The lines to copy run from the one containing "July 30, 2020 (216, 224)" through the last line of the listing; copy them exactly and nothing more.

------ EXTRACTED MATERIAL

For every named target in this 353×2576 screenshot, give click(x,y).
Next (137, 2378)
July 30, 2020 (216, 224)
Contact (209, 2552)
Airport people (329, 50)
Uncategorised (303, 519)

------------

**EXERCISE OUTPUT**
July 30, 2020 (216, 224)
Contact (209, 2552)
Airport people (329, 50)
Uncategorised (303, 519)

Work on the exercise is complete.